EchoLeak showed that an embedded AI agent can leak your data from a single email — with no click required.
CVE-2025-32711 (“EchoLeak”) was a CVSS 9.3 zero-click prompt-injection flaw in Microsoft 365 Copilot. A crafted email, retrieved later via the agent’s own context, could exfiltrate internal data without any user interaction.
EchoLeak (CVE-2025-32711, CVSS 9.3) is the first widely documented zero-click attack on a production enterprise AI agent. Disclosed by Aim Security and patched by Microsoft, it needed no user action: an attacker sent a single crafted email, and when a user later asked Microsoft 365 Copilot an unrelated question, the poisoned email was pulled into the agent’s context, executed hidden instructions, and exfiltrated internal content.
Researchers described the root cause as an “LLM scope violation”: the agent’s retrieval system could not reliably separate trusted internal data from untrusted instructions embedded in inbound content.

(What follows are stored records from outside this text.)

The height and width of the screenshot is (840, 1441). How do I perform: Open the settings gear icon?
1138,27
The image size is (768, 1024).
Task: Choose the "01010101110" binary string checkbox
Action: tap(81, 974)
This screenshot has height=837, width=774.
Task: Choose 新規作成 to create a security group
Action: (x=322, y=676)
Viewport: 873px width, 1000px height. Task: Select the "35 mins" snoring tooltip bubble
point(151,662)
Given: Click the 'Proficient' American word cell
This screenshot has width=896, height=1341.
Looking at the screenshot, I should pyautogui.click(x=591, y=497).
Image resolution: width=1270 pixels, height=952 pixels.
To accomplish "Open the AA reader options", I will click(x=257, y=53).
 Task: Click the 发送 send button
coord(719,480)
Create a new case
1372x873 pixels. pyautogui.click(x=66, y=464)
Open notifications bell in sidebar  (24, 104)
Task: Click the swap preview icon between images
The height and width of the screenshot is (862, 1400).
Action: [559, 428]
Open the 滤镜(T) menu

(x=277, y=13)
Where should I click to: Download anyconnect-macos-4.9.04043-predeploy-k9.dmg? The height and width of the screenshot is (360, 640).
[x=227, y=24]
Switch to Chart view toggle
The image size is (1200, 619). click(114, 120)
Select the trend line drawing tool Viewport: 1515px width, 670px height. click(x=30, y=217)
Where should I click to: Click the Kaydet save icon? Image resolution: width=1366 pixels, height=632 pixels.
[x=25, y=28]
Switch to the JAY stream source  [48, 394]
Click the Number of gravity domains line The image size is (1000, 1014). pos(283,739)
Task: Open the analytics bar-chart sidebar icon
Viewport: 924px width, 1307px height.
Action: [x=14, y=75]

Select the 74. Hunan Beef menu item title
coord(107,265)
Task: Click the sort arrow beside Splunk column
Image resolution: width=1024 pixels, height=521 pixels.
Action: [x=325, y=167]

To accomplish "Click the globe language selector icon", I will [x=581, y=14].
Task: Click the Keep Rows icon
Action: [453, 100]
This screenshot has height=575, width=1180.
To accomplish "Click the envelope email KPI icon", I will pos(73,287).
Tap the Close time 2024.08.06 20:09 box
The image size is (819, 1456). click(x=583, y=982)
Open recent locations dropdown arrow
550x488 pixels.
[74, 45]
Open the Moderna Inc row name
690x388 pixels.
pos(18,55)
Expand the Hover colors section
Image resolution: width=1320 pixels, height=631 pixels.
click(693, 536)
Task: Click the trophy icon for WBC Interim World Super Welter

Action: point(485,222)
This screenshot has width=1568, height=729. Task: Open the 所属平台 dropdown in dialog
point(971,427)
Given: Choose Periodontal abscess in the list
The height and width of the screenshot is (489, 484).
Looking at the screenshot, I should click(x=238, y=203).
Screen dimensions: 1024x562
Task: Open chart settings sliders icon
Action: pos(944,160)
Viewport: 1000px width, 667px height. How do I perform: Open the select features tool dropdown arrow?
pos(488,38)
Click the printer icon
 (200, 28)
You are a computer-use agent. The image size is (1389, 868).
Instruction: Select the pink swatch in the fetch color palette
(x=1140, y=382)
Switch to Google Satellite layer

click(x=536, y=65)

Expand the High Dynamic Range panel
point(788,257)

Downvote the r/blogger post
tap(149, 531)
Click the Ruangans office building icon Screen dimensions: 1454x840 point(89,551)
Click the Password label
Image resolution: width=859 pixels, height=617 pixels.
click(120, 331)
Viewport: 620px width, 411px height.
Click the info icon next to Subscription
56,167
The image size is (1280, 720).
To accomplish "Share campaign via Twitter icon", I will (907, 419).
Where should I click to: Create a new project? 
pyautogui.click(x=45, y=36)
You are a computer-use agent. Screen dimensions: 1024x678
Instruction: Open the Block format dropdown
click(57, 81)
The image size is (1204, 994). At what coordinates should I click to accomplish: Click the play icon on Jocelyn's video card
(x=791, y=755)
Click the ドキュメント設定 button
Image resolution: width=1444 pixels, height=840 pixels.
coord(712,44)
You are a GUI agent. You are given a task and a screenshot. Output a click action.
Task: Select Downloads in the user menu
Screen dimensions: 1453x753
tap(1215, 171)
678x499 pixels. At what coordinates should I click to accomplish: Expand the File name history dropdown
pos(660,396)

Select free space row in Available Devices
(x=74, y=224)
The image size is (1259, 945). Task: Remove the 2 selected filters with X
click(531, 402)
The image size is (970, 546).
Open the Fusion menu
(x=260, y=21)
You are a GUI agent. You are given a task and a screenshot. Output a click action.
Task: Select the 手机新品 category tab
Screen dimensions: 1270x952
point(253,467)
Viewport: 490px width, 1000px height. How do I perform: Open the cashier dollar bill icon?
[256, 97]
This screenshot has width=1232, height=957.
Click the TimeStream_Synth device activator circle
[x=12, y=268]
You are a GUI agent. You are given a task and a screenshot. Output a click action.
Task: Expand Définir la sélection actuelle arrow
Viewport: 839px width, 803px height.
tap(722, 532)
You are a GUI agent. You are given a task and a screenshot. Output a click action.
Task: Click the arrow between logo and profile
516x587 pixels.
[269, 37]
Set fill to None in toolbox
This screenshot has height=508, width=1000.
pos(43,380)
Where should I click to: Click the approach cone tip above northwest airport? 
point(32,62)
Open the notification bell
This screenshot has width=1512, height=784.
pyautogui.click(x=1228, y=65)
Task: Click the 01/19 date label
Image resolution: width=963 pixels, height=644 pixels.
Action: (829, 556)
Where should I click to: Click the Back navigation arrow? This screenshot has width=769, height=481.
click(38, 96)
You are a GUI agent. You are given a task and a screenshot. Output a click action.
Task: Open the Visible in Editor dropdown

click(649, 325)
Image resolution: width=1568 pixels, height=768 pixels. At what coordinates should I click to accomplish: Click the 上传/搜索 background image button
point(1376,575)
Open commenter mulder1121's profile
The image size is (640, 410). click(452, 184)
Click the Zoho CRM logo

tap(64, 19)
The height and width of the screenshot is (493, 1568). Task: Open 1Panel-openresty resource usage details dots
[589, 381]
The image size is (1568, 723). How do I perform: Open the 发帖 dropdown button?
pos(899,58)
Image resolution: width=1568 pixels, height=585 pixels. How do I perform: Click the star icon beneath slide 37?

The agent did exactly what it was built to do — retrieve context and act on it — which is precisely why existing email, antivirus, and firewall controls did not catch it. A Checkmarx deep-dive walks the chain in detail.
Why this matters even if you don’t run Copilot
The pattern generalizes to any agent with tool access and retrieval over untrusted data: support assistants reading customer tickets, agents summarizing inboxes, anything that ingests external text and can then act. OWASP now cites this class as Agent Goal Hijack in its agentic risk taxonomy. The defensive question is not “is our vendor secure” but “what is the worst action our agent is permitted to take, and who can stop it.”